Saved data entries =
_ _ _ _ _ _ _

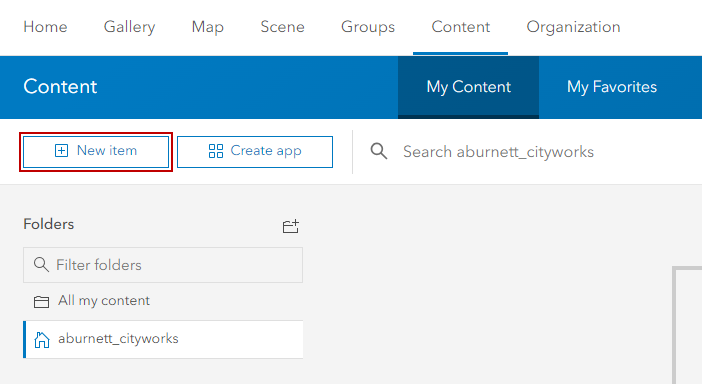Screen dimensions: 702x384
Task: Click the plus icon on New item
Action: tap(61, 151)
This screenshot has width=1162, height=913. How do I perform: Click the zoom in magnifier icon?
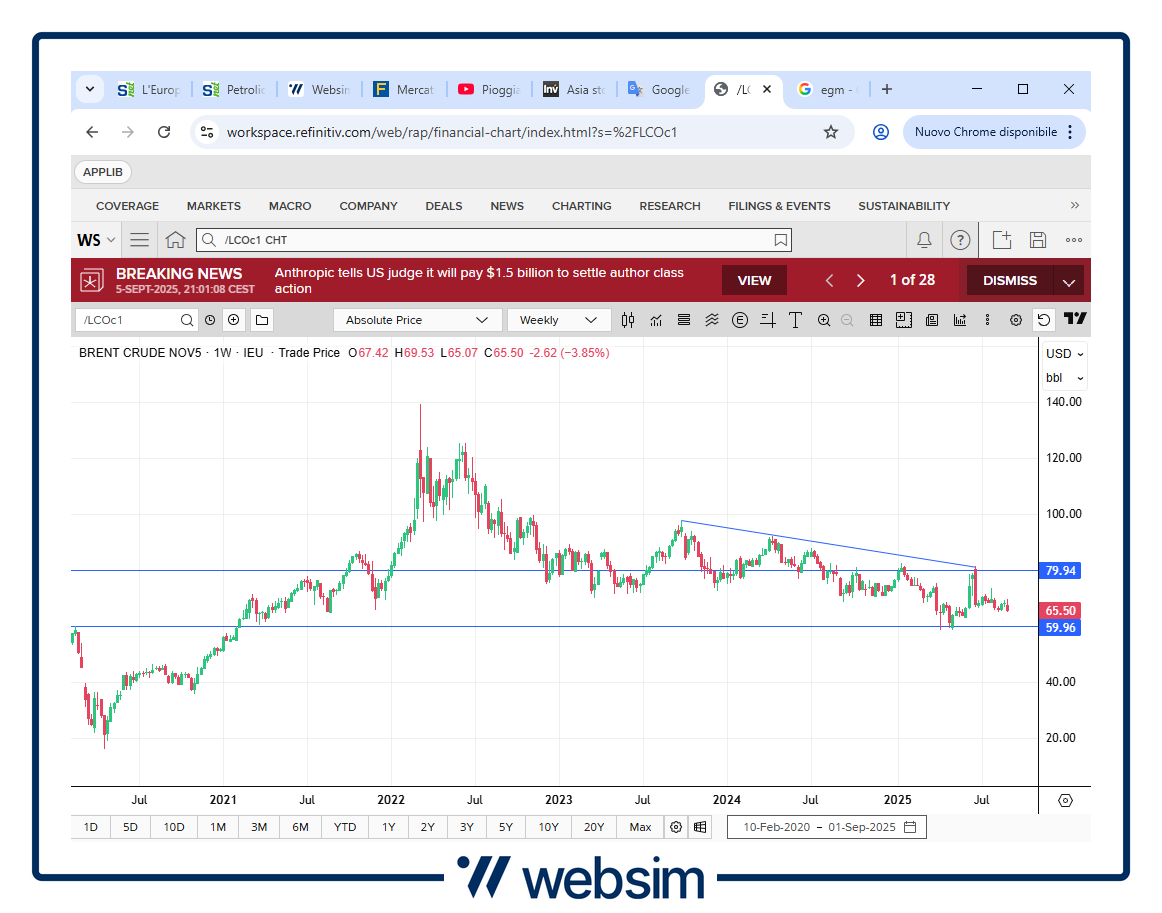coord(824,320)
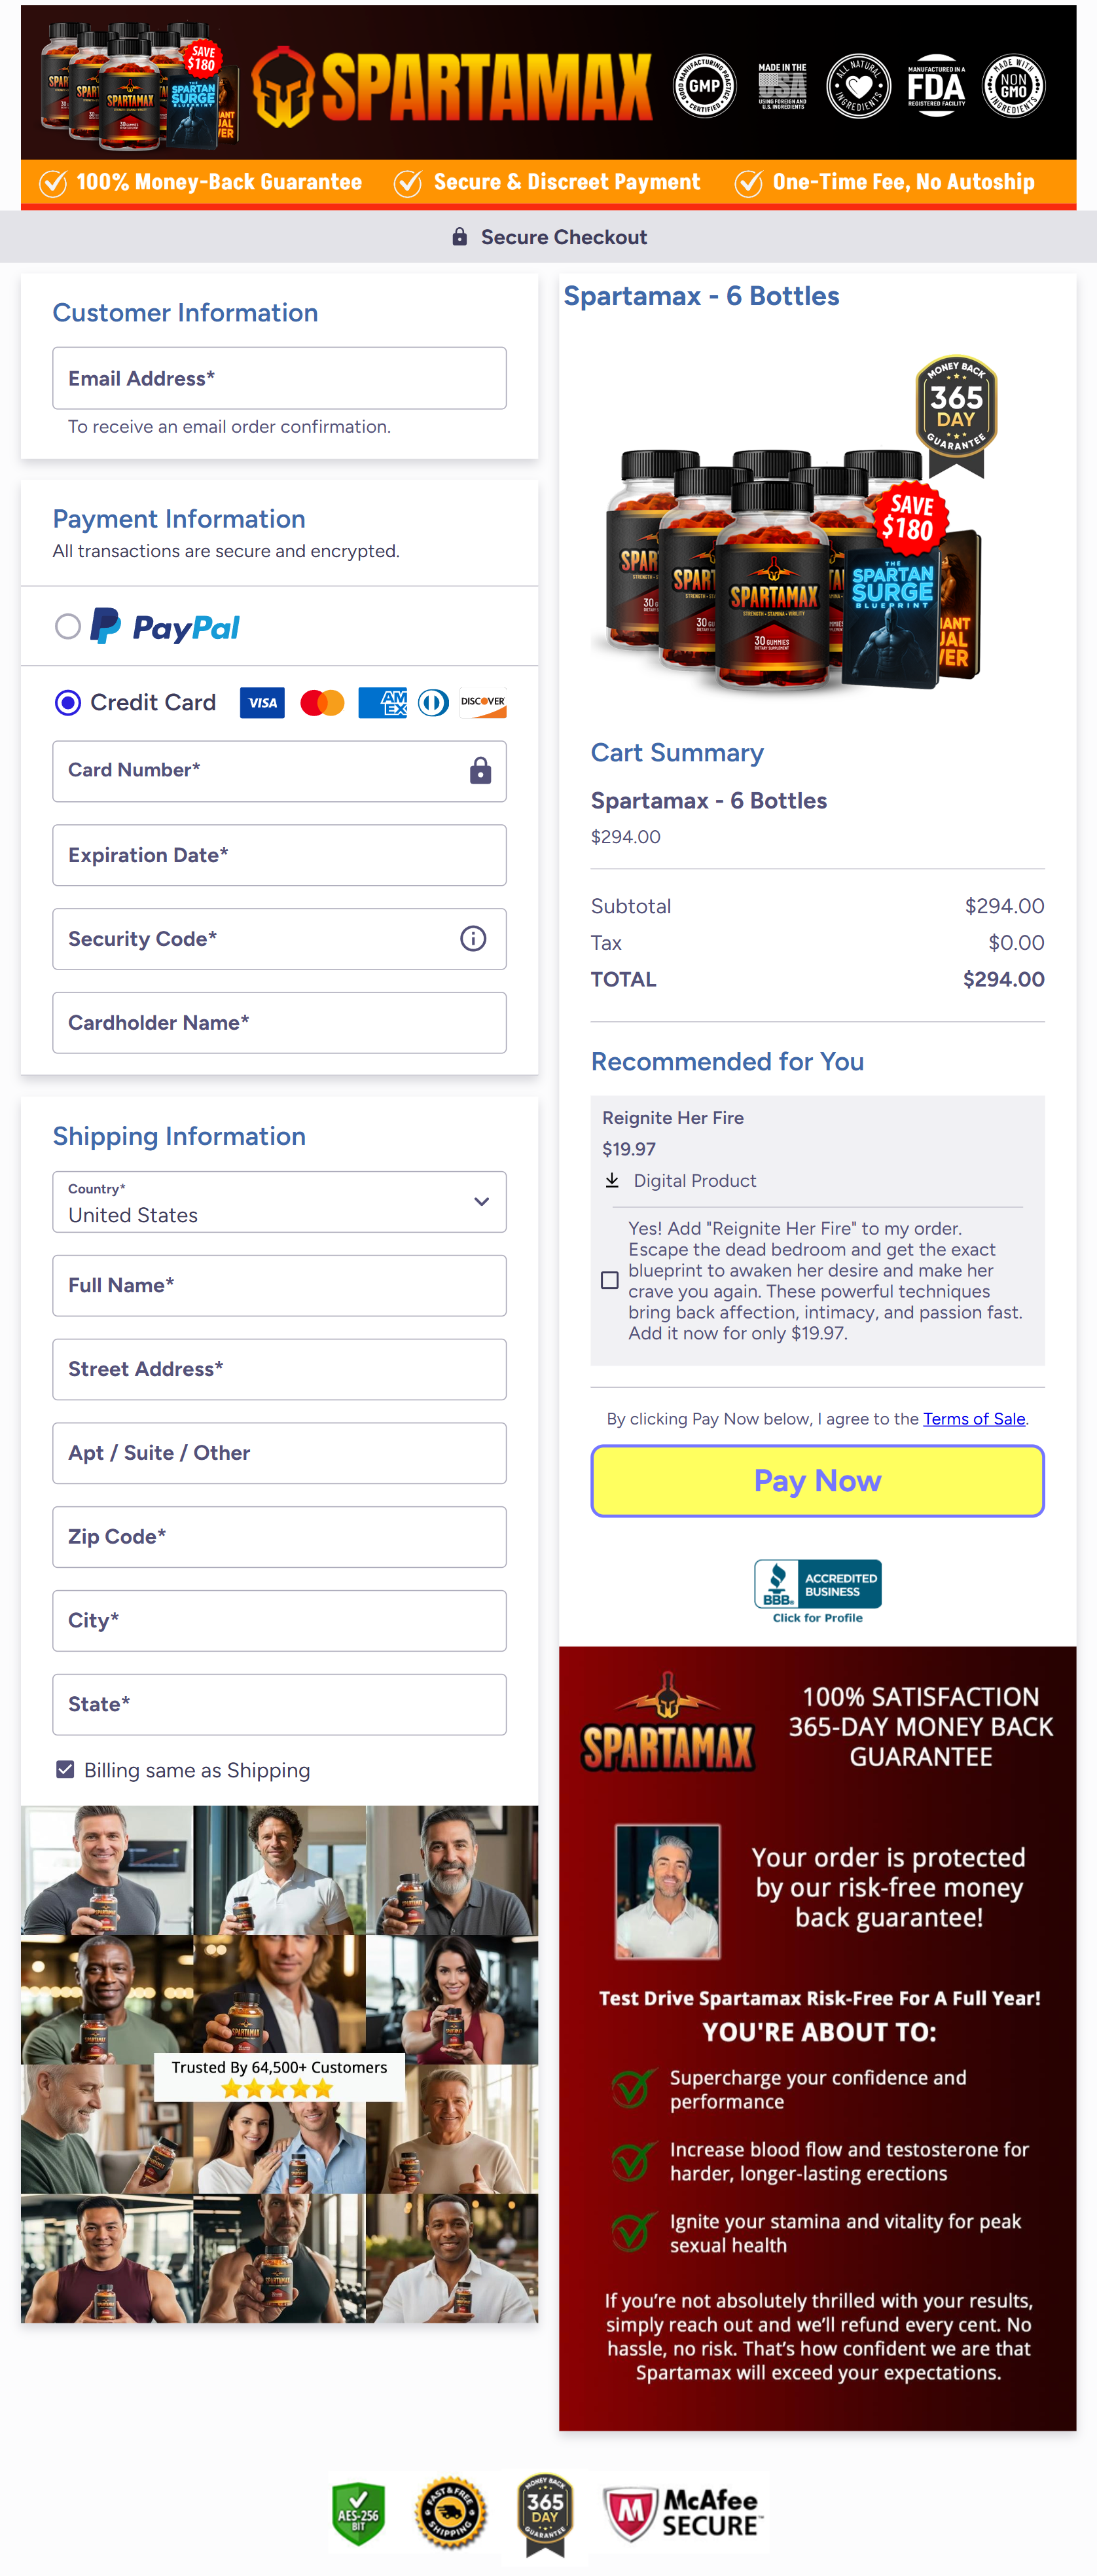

_ _ _ _ _ _ _

Assigned task = Find the line containing "This screenshot has" in the records above and restate it, and each line after it through the end, word for word, dropping the pictures.

Answer space =
This screenshot has width=1162, height=913. How do I perform: Click the zoom in magnifier icon?
coord(824,320)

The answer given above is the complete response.